Il modello della lean production

Il modello della lean production è stato adottato negli anni da migliaia di organizzazioni in tutto il mondo in quanto applicabile a tutti i processi operativi, quindi non solo strettamente produttivi, ma anche logistici, amministrativi, o di progettazione e sviluppo prodotto. Leggiamo per la prima volta l'espressione "produzione snella" (lean production) nel 1992, nel  best-seller dei ricercatori del MIT Womack e Jonesdei “La Macchina che ha cambiato il mondo”, in cui spiegarono il sistema di produzione che ha permesso all’azienda Toyota di ottenere risultati superiori a tutti i competitor nel mondo.
La cosiddetta “produzione snella” comprende un insieme di principi, metodi e tecniche per la gestione dei processi operativi, che mira ad aumentare il valore percepito dal cliente finale e a ridurre sistematicamente gli sprechi.

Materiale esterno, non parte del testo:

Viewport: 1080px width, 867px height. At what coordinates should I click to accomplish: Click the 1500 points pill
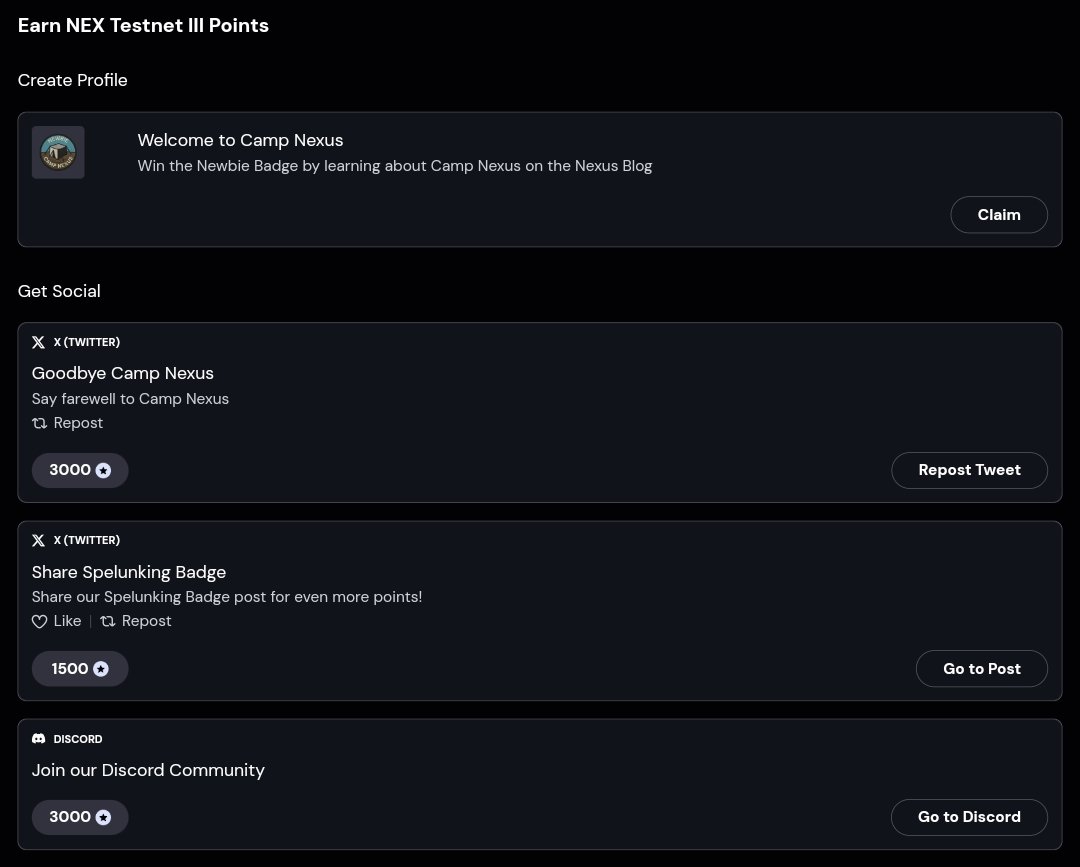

In sintesi, il modus operandi della produzione snella è “fare sempre di più con sempre meno”. In particolare, il lean thinking o pensiero snello, è uno stile di management focalizzato sulla semplificazione del lavoro e sulla caccia ed eliminazione degli sprechi. Questi ultimi sono costituiti da tutte quelle attività, eseguite durante la produzione, che assorbono risorse senza creare valore. Quali sono le risorse che devono essere “ridotte” al fine di implementare il modello lean? Meno tempo, meno spazio, meno sforzo, meno macchine e meno materiali.

Come per tutte le filosofie, anche questa fonda il suo valore su dei principi. Nello specifico, ve ne sono cinque e sono stati rappresentati, nella figura sottostante, come in un ciclo per richiamare uno dei concetti fondamentali, ossia quello del miglioramento continuo.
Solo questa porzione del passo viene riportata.